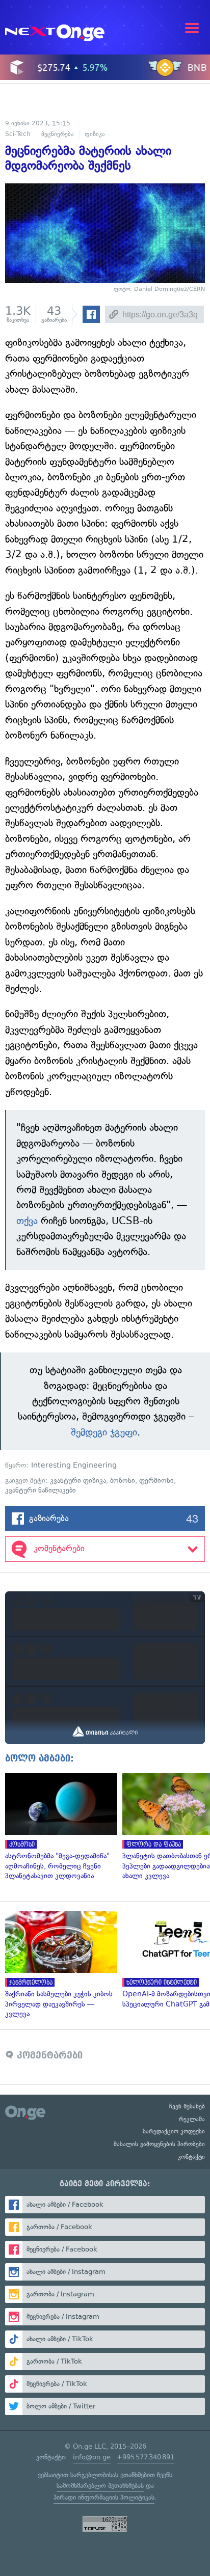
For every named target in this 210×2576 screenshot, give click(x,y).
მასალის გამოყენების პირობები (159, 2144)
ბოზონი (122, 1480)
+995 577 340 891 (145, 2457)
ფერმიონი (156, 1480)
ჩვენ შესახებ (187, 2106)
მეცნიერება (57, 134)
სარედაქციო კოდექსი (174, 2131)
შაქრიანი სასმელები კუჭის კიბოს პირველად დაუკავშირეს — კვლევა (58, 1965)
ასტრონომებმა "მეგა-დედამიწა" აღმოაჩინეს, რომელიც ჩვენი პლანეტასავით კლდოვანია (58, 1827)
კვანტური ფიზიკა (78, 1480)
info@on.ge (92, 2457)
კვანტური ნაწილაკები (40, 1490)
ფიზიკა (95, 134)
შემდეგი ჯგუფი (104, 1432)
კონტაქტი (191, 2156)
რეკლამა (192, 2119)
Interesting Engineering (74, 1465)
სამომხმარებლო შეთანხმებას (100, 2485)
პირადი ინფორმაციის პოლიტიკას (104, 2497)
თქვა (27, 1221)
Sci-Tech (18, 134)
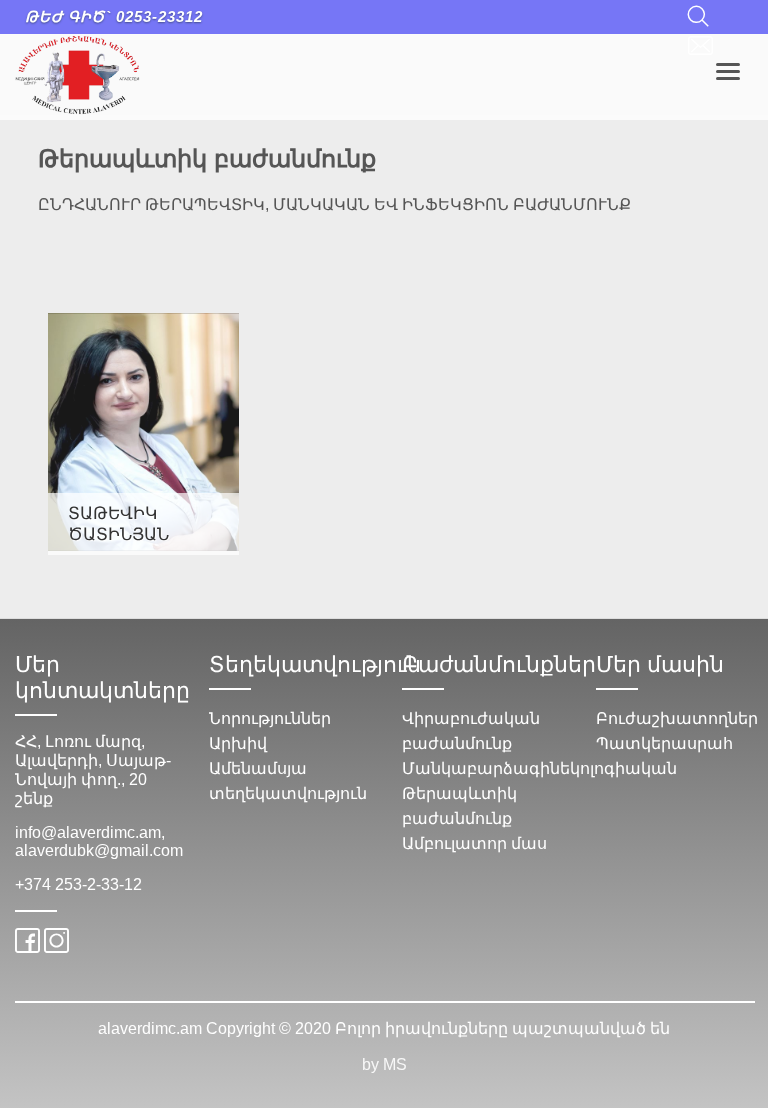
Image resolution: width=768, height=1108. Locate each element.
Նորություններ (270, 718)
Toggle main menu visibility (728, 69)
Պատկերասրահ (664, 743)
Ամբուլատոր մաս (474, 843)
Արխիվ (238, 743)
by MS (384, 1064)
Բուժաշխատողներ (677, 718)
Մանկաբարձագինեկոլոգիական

About this exercise: With the line that contains "Նորություններ (270, 718)" as the starting point, output each line exactly through the end of the listing above.

Task solution:
Նորություններ (270, 718)
Toggle main menu visibility (728, 69)
Պատկերասրահ (664, 743)
Ամբուլատոր մաս (474, 843)
Արխիվ (238, 743)
by MS (384, 1064)
Բուժաշխատողներ (677, 718)
Մանկաբարձագինեկոլոգիական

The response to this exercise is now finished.